Melhor sozinho do que mal acompanhado? –

Pedro Sánchez disse dele na cimeira hispano-portuguesa realizada em Lanzarote em meados de março que “invejava a sua maioria absoluta”, numa clara referência aos problemas que o presidente espanhol encontra na sua coligação do Executivo com o United We Can. Porém, este, o primeiro-ministro português, António Costa, não parece ser propriamente motivo de inveja neste último ano, durante o qual, sim, governou pela primeira vez sozinho e com uma confortável maioria desde 2015, mas em que ele encontrou muito mais problemas do que experimentou ao liderar o país com parceiros um tanto complicados.
Costa dificilmente poderia esperar vencer a eleição de janeiro de 2022 por tal margem, principalmente devido a dois fatores: as pesquisas não o favoreceram e os especialistas apontaram que o eleitorado progressista queria forçá-lo a repetir uma coalizão de esquerda. Eles falharam em ambas as acusações e o socialista assumiu o cargo em 30 de março de 2022, após derrubar uma legislatura inacabada na qual foi demonstrado que governar em minoria não era uma opção. Tudo indicava que desta vez estaria com o espírito muito mais sereno depois de ter se livrado completamente de alianças – no Governo ou no Parlamento -. Mas, um ano depois, a realidade é bem diferente: a situação económica e a guerra na Ucrânia pesaram neste início de legislatura. E não só isso, a instabilidade de seu governo tem sido permanente, com mais de uma dezena de renúncias -13, muitas em meio a escândalos, má gestão e processos judiciais-, o que afetou duramente um gabinete sitiado pela oposição: este ano, já apresentou duas moções de censura.

caixotes e casinhas

Entre estas demissões, duas foram particularmente dolorosas: a da ministra da Saúde, Marta Temido – que deixou o cargo acreditando já não preencher “as condições do cargo” após a polémica morte de uma turista grávida – e a do O ministro das Infraestruturas, Pedro Nuno Santos -considerado herdeiro aparente de Costa no Partido Socialista-, demitiu-se após a polémica criada pelas indemnizações a trabalhadores irregulares pagas pela companhia aérea portuguesa TAP. Mas também foi difícil para a secretária de Estado da Agricultura, Carla Alves, que saiu apenas um dia após a posse quando a imprensa descobriu o arresto de contas bancárias conjuntas com o marido, um ex-presidente da Câmara acusado de corrupção e prevaricação.
“Não podemos e não devemos normalizar situações anormais, mesmo que sejam casos e pequenos casos”, disse no início deste ano sobre o escândalo.

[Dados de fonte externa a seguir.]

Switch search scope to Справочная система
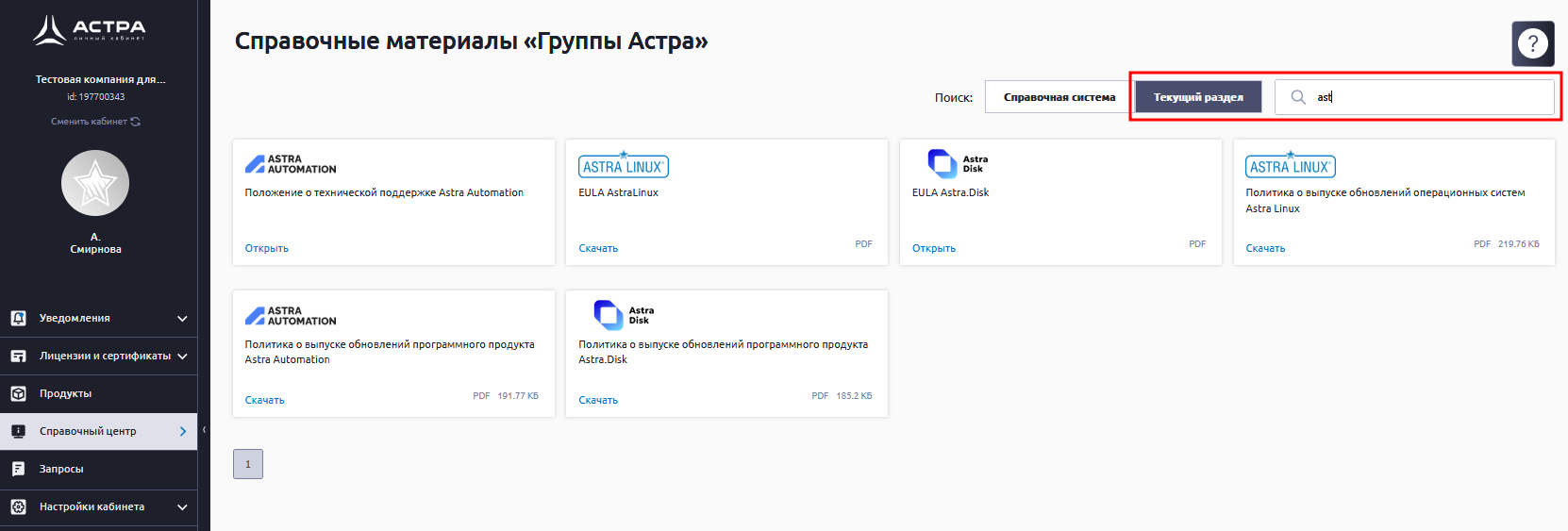The height and width of the screenshot is (531, 1568). 1059,97
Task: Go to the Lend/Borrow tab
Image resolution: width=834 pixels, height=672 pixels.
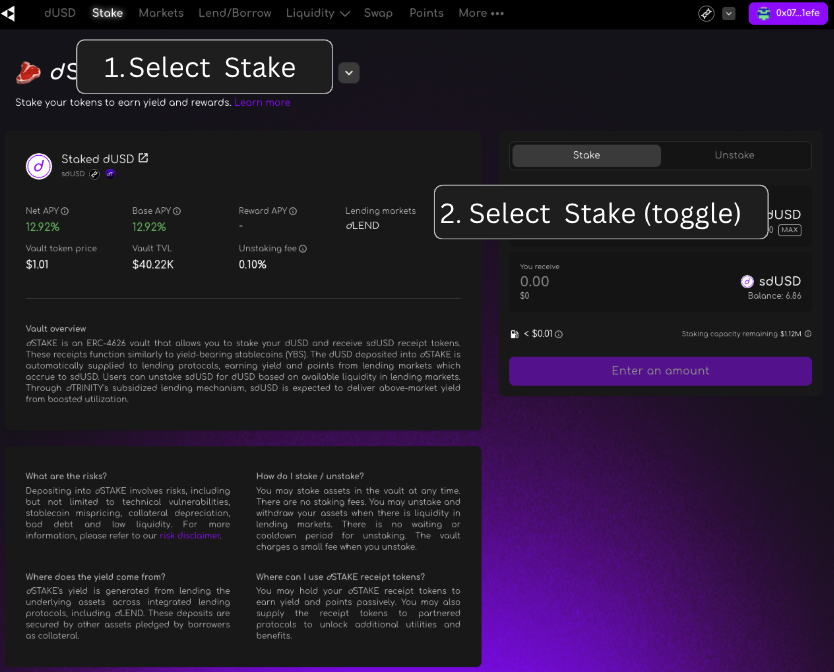Action: [x=235, y=14]
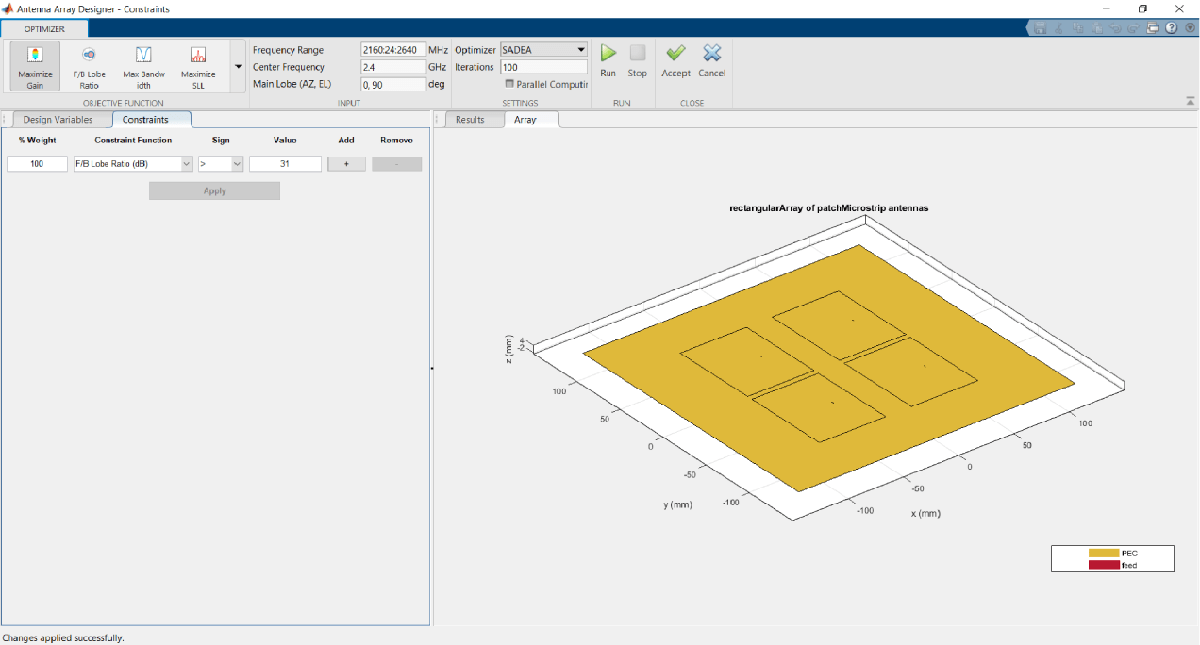
Task: Select the Max Bandwidth objective function
Action: tap(143, 66)
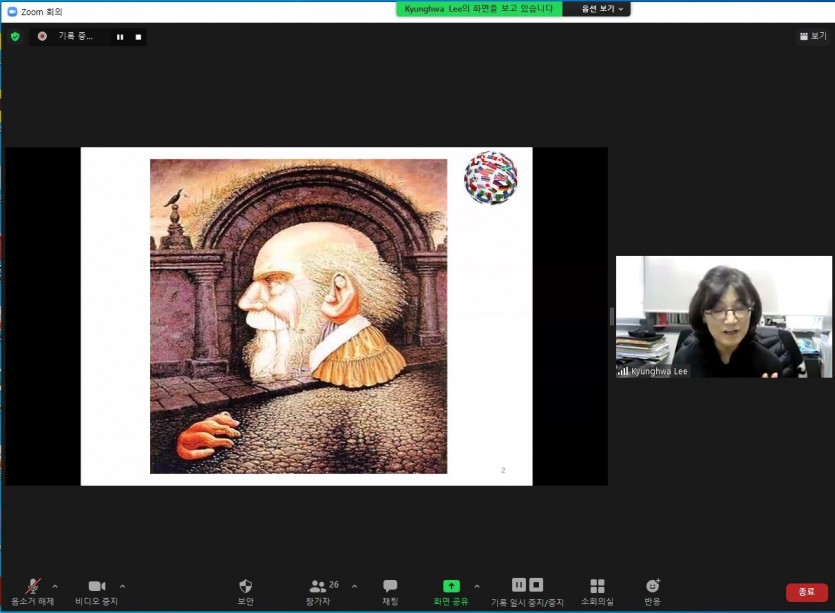This screenshot has width=835, height=613.
Task: Select Kyunghwa Lee's video thumbnail
Action: tap(724, 317)
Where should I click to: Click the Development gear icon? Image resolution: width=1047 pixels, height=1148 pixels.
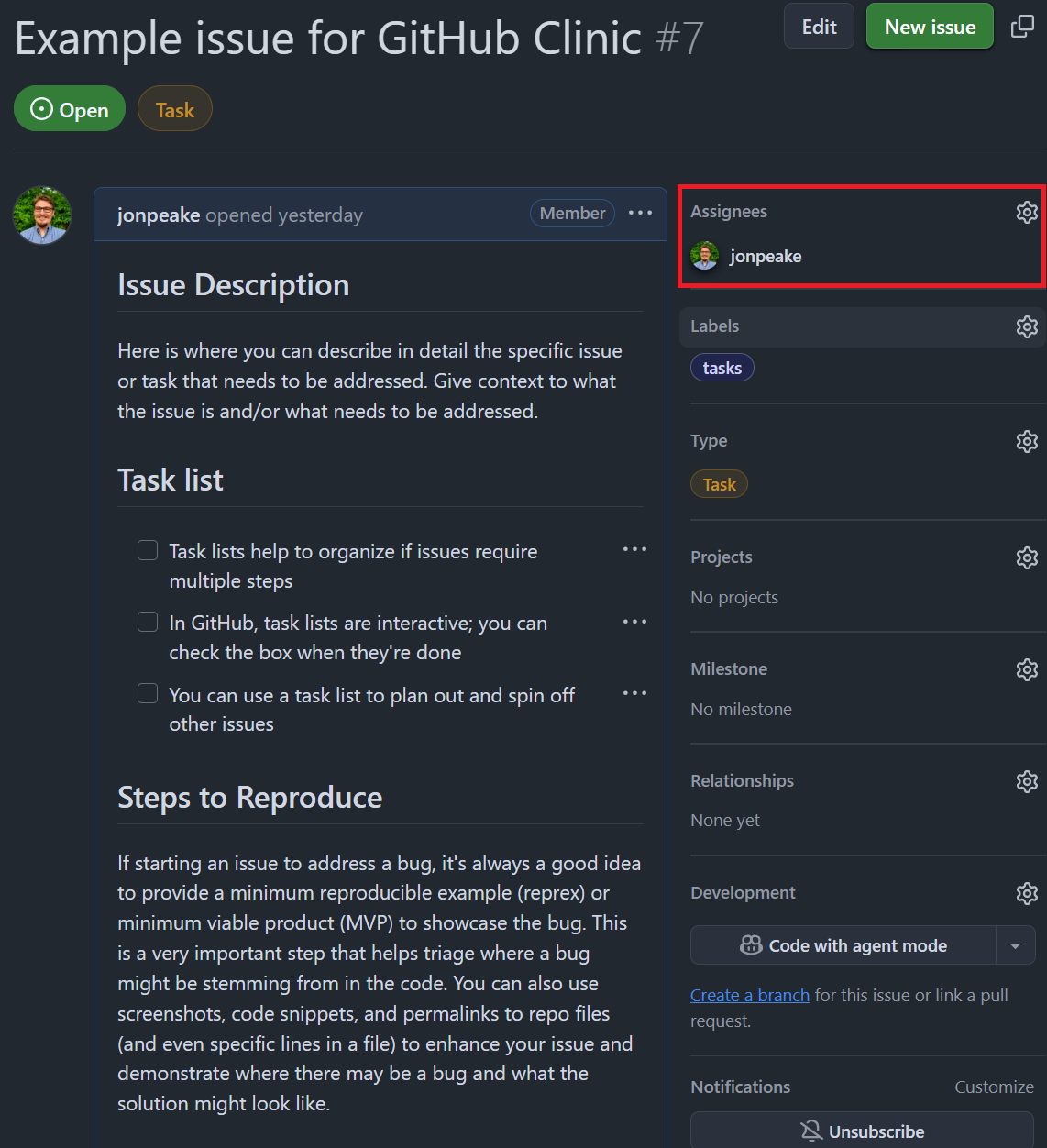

No entanto, essas pequenas casas abriram uma crise interna sem precedentes nas três legislaturas de Costa. Uma crise que parece se arrastar, já que a incerteza política se somou também ao descontentamento dos cidadãos, que se manifestou numa sucessão de greves nos últimos meses em vários setores, como a saúde, os transportes ou a Educação nacional.

prazo de um ano

Tudo isso afetou o governo: todas as pesquisas apontam para uma queda esmagadora dos socialistas e, se uma eleição fosse agora, seria o certo – caso conservadores e extremistas optassem por se aliar em uma aliança sem prévia – o que seria por maioria absoluta.
Seria uma revalidação daquela geringonça que Costa conseguiu em 2015 -que ficou em segundo lugar nas eleições deste ano-, comunistas e ecologistas. Uma união que durou uma legislatura, mas que não viu a luz do dia devido a divergências entre os seus membros. A ponto de, nas eleições de 2019, o socialista optar por governar sozinho com apoios pontuais no Parlamento, claramente insuficientes, o que o obrigou a não concluir este mandato. Daí a importância de sua vitória esmagadora nas eleições antecipadas de 2022. “Maioria absoluta não é poder absoluto, não é governar sozinho”, prometeu Costa após seu triunfo. “Um dos desafios desta legislatura é conciliar os portugueses com a ideia de que uma maioria absoluta e que a estabilidade é boa para a democracia, e não uma ameaça”, acrescentou.
Porém, longe de aproximar os cargos ou promover a prometida estabilidade, a situação é cada vez mais difícil para o primeiro-ministro. Tanto que o presidente do país, Marcelo Rebelo de Sousa, já acusou o presidente: “Só o governo pode enfraquecer a estabilidade política” e seria “imperdoável atrapalhar 2023”. Fontes próximas garantem que deixará o primeiro-ministro este ano para que possa estabilizar a situação ou levantar um eventual avanço eleitoral que, sem dúvida, acabará por custar um Costa que, segundo vários especialistas, já poderia pensar em iniciar uma carreira na UE e sair de um Portugal que começa a sufocar.